In the present study, we identified a cell cycle-related mRNA network that is regulated by HOTAIR in glioma cells. Genes in the CGGA database whose expression is positively correlated with HOTAIR were constructed into an interaction network, ranked by connection. The top 18 genes with P-values <0.01 are associated with the cell cycle. In glioma cell lines, HOTAIR upregulated the mRNA expression of network, whereas knocking down HOTAIR inhibited expression of these genes.
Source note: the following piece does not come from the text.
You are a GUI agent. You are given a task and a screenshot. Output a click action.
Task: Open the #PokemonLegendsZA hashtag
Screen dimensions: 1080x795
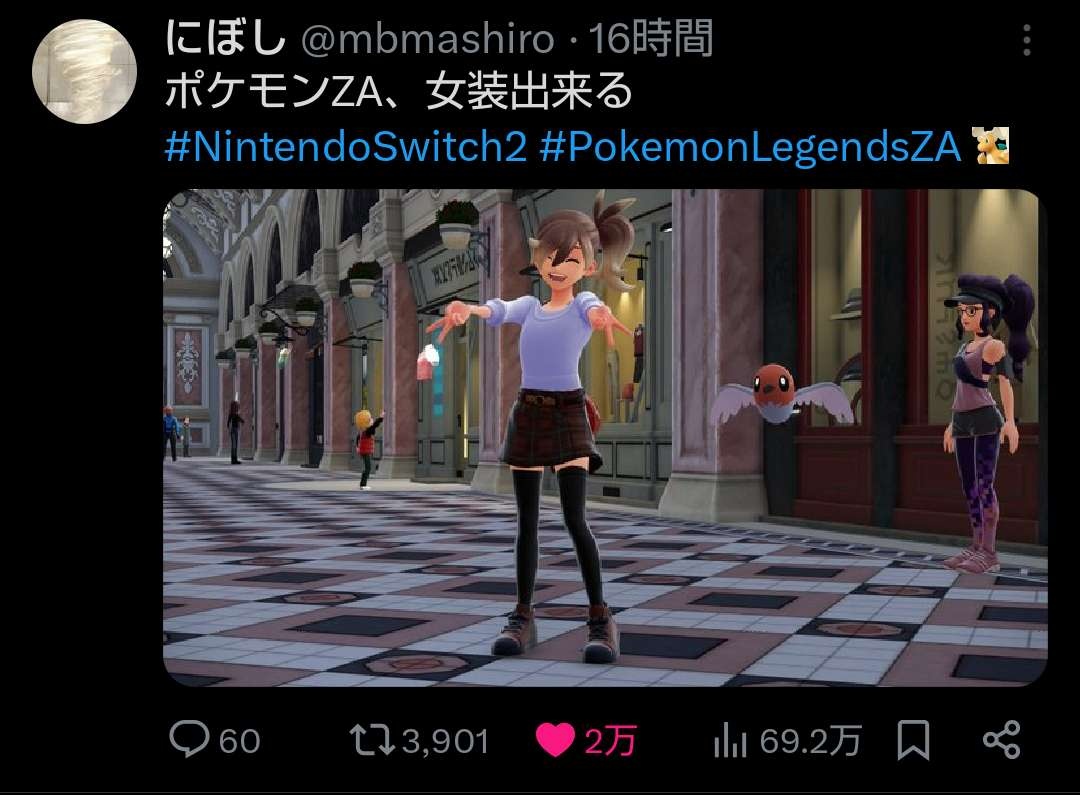click(x=751, y=147)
Finally, we demonstrated that knocking down HOTAIR in U87vIII cells significantly inhibited intracranial tumor growth. These results support the potential of targeting HOTAIR in glioma, and further supported that HOTAIR is the potential therapy target in glioma.

Materials and methods

Datasets of glioma samples

mRNA expression datasets and the corresponding clinical information were downloaded from the following websites: Chinese Glioma Genome Atlas (CGGA) (http://www.cgga.org.cn), the Cancer Genome Atlas (TCGA) (http://cancergenome.nih.gov), and the REpository for Molecular BRAin Neoplasia DaTa (REMBRANDT) (http://caintegrator.nci.nih.gov/rembrandt/).
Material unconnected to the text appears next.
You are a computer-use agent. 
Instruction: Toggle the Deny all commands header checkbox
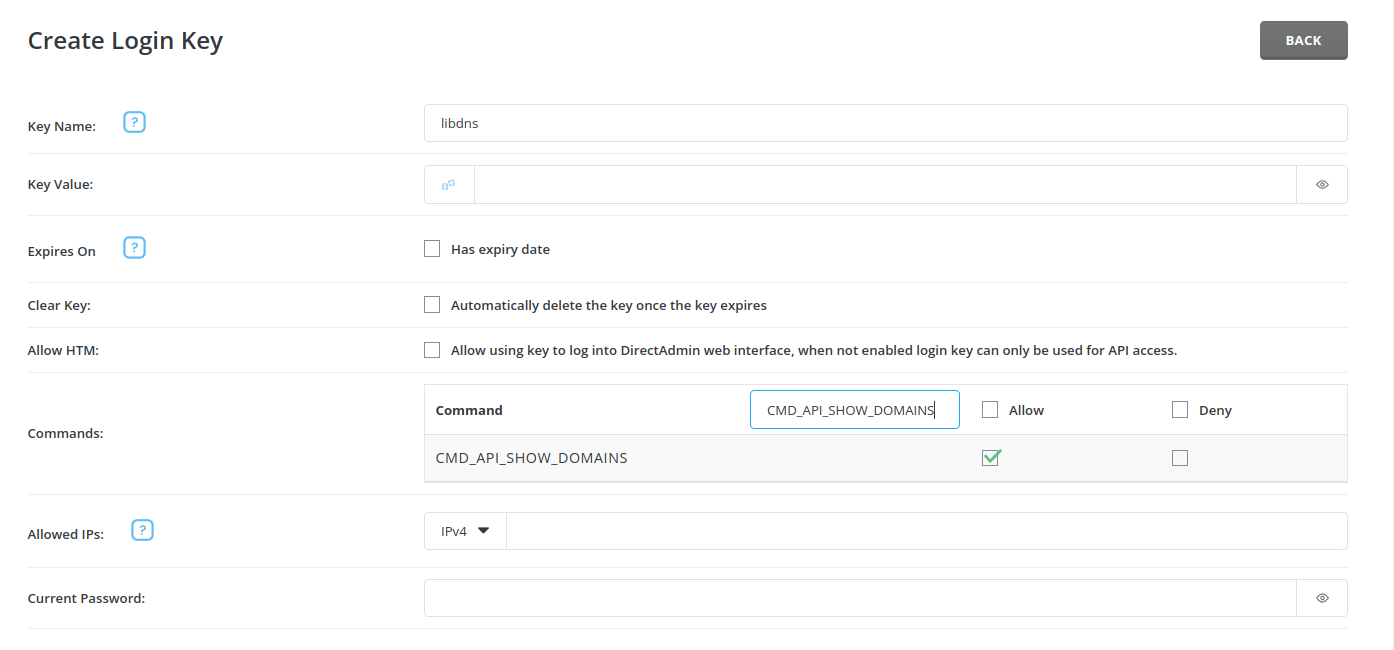(x=1180, y=410)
Cell line and culture conditions

The human GBM cell lines U87, U87vIII and U251 were used for experiments. U87 and U251 GBM cells were purchased from the ATCC (Manassas, VA, USA). U87 cells were cultured in complete MEM medium, while U251 cells were cultured in complete EMEM medium containing 10% FBS, and incubated at 37°C, 5% CO2. U87vlll cells were stably transfected with a truncated mutant EGFR gene, which can be consistently activated without EGF stimulation. Puromycin (100 ng/ml) was added into U87vIII culture medium to maintain the stability of EGFRvIII.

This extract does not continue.